Recorded data:
____

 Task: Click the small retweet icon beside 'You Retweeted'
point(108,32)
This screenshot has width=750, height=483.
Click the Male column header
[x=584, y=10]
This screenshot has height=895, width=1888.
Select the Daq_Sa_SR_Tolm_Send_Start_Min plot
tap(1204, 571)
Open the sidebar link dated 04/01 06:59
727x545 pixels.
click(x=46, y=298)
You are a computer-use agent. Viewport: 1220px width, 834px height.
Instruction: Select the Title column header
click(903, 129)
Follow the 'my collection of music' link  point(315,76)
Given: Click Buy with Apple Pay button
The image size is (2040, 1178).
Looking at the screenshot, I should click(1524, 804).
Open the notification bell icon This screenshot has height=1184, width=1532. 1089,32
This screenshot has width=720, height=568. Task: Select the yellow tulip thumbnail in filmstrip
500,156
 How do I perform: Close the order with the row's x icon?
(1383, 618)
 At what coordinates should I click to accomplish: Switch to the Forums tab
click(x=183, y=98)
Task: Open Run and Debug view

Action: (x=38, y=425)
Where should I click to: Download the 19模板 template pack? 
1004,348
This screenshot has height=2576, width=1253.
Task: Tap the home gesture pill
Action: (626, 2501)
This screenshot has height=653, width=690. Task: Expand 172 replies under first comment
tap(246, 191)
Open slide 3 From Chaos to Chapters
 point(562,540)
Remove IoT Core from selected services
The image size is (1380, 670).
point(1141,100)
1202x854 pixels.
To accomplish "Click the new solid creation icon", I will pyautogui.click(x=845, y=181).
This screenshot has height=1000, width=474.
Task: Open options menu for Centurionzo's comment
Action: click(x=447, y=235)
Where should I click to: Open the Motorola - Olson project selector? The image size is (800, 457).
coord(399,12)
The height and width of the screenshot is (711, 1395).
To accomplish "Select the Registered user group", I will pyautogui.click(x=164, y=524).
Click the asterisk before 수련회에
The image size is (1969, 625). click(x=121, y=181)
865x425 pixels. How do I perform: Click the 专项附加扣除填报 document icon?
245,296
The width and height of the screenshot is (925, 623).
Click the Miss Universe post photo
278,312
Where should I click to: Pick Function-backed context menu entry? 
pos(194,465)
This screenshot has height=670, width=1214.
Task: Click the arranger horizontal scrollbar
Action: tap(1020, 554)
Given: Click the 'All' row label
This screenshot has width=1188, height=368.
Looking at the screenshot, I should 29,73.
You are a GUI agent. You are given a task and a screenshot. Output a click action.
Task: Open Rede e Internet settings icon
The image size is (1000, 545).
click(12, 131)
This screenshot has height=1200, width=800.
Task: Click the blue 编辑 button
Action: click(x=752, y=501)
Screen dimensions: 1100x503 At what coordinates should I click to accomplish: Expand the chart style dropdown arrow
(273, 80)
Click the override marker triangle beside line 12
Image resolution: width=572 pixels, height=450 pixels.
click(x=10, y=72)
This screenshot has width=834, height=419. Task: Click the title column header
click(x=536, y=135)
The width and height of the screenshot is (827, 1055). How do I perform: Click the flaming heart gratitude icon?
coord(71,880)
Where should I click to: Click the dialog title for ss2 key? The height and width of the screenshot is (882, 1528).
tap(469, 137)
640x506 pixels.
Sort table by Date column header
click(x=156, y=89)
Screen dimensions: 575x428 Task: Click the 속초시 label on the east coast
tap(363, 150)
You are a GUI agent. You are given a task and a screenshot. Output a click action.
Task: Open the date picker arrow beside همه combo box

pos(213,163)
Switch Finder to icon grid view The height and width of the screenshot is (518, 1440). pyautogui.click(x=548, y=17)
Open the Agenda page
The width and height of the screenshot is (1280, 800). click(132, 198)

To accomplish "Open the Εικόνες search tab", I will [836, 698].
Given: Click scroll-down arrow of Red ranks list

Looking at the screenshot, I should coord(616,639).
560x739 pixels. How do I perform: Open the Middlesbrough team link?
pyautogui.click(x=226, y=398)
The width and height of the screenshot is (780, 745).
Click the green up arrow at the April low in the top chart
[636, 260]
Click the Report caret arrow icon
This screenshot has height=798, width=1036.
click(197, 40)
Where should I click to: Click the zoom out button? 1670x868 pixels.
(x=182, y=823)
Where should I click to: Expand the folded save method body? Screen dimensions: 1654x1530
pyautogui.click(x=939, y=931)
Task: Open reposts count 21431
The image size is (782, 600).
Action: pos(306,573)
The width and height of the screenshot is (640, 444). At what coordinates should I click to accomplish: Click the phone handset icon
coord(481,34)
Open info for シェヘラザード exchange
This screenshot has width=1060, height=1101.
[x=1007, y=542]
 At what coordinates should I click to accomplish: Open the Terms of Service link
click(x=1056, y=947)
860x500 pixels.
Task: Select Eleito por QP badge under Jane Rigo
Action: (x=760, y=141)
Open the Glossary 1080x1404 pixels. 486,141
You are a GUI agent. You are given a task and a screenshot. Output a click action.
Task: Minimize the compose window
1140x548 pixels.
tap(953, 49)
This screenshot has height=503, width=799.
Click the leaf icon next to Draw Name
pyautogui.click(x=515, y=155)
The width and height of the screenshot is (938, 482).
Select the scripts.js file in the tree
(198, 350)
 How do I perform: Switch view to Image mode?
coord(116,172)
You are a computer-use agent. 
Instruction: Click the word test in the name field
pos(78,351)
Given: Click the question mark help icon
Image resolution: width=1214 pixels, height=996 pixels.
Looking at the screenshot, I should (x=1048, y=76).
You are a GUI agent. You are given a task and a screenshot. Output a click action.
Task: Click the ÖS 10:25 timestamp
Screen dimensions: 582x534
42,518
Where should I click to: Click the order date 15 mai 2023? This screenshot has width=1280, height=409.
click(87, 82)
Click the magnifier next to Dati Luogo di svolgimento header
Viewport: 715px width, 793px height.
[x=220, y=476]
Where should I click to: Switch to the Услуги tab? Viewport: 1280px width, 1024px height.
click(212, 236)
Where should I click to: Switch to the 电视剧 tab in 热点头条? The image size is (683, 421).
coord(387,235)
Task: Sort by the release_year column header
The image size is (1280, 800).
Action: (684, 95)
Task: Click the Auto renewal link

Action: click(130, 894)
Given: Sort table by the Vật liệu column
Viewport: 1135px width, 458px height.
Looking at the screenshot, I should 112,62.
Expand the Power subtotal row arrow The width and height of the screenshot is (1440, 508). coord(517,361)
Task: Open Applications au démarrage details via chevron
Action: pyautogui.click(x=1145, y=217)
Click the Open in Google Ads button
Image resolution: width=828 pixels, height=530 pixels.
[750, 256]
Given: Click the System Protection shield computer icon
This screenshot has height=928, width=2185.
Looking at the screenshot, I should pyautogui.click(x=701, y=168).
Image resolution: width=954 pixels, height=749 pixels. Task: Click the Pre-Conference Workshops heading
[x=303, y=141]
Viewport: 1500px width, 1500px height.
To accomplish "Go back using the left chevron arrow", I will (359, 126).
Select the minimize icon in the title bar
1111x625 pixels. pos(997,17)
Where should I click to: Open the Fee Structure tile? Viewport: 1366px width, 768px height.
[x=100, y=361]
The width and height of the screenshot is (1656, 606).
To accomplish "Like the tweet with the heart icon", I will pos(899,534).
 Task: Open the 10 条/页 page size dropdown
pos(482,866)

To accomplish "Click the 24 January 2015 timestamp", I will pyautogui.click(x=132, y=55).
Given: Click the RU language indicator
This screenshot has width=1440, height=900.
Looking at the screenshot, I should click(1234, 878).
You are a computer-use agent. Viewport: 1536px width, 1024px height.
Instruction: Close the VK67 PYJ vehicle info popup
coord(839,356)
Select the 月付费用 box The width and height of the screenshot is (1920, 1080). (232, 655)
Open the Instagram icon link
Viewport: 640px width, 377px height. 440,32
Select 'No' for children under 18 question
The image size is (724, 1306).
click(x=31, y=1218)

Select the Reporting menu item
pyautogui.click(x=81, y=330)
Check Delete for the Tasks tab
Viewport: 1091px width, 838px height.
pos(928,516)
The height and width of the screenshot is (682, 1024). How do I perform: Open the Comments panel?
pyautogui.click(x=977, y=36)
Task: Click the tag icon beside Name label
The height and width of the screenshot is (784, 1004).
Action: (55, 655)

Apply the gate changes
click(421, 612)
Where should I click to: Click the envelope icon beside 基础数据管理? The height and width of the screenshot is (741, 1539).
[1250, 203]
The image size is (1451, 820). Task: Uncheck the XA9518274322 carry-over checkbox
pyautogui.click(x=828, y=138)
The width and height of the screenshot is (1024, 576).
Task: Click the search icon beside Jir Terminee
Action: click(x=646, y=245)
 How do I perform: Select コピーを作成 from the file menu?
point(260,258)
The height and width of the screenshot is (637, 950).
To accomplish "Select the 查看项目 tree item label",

____

*EXERCISE REQUIREMENTS*. All lines in the records above with "timestamp" need to be found and copied.

*ANSWER SPACE*.
Task: Click the ÖS 10:25 timestamp
To accomplish "Click the 24 January 2015 timestamp", I will pyautogui.click(x=132, y=55).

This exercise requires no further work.